[REQUIREMENT]
Precisely the lines from the one with "Locations (400, 179)" through the end of the data, both included, must make up the response, each restated word for word.

---------- EXTRACTED DATA ----------

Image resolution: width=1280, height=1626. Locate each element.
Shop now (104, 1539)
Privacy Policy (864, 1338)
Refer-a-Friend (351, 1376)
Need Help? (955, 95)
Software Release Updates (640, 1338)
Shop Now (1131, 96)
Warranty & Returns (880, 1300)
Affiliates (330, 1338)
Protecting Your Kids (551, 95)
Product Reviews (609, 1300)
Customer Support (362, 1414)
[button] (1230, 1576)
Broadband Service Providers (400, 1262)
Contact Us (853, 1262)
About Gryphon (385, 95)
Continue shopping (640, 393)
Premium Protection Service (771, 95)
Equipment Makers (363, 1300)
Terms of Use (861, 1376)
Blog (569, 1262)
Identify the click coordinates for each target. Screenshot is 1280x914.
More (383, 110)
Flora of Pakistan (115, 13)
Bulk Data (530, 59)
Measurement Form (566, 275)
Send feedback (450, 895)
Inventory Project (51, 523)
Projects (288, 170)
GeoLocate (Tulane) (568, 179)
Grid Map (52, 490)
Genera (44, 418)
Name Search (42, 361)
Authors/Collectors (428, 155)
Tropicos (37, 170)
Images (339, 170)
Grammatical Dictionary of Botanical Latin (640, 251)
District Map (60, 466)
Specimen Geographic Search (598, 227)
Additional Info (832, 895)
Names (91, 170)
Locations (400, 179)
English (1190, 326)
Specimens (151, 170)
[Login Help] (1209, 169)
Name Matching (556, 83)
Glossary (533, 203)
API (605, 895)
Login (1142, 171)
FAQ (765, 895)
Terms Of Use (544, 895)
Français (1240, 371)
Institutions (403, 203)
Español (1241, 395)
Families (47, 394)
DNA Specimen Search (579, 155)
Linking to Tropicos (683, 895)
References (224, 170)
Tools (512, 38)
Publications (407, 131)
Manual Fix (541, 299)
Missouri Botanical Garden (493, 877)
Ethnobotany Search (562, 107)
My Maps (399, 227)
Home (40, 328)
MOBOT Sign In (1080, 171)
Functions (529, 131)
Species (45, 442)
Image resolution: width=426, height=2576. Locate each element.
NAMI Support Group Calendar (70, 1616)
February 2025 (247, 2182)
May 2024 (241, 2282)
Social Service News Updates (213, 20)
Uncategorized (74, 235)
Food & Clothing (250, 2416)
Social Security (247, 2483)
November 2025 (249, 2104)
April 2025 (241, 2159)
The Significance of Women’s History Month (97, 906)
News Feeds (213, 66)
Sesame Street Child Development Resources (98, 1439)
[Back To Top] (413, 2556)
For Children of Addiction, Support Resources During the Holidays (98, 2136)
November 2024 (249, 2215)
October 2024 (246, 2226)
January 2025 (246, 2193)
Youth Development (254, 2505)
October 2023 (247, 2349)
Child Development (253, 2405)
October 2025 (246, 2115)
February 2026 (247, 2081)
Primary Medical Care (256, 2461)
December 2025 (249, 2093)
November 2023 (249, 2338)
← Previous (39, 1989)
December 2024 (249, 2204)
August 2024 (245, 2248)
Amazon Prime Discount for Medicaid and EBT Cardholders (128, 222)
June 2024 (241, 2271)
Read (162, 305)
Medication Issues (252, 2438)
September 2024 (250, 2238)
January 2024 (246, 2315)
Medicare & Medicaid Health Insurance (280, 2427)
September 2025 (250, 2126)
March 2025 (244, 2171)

----------

[SOLUTION]
Locations (400, 179)
English (1190, 326)
Specimens (151, 170)
[Login Help] (1209, 169)
Name Matching (556, 83)
Glossary (533, 203)
API (605, 895)
Login (1142, 171)
FAQ (765, 895)
Terms Of Use (544, 895)
Français (1240, 371)
Institutions (403, 203)
Español (1241, 395)
Families (47, 394)
DNA Specimen Search (579, 155)
Linking to Tropicos (683, 895)
References (224, 170)
Tools (512, 38)
Publications (407, 131)
Manual Fix (541, 299)
Missouri Botanical Garden (493, 877)
Ethnobotany Search (562, 107)
My Maps (399, 227)
Home (40, 328)
MOBOT Sign In (1080, 171)
Functions (529, 131)
Species (45, 442)
Image resolution: width=426, height=2576. Locate each element.
NAMI Support Group Calendar (70, 1616)
February 2025 (247, 2182)
May 2024 (241, 2282)
Social Service News Updates (213, 20)
Uncategorized (74, 235)
Food & Clothing (250, 2416)
Social Security (247, 2483)
November 2025 (249, 2104)
April 2025 (241, 2159)
The Significance of Women’s History Month (97, 906)
News Feeds (213, 66)
Sesame Street Child Development Resources (98, 1439)
[Back To Top] (413, 2556)
For Children of Addiction, Support Resources During the Holidays (98, 2136)
November 2024 (249, 2215)
October 2024 (246, 2226)
January 2025 (246, 2193)
Youth Development (254, 2505)
October 2023 (247, 2349)
Child Development (253, 2405)
October 2025 (246, 2115)
February 2026 (247, 2081)
Primary Medical Care (256, 2461)
December 2025 (249, 2093)
November 2023 (249, 2338)
← Previous (39, 1989)
December 2024 (249, 2204)
August 2024 (245, 2248)
Amazon Prime Discount for Medicaid and EBT Cardholders (128, 222)
June 2024 (241, 2271)
Read (162, 305)
Medication Issues (252, 2438)
September 2024 (250, 2238)
January 2024 (246, 2315)
Medicare & Medicaid Health Insurance (280, 2427)
September 2025 (250, 2126)
March 2025 (244, 2171)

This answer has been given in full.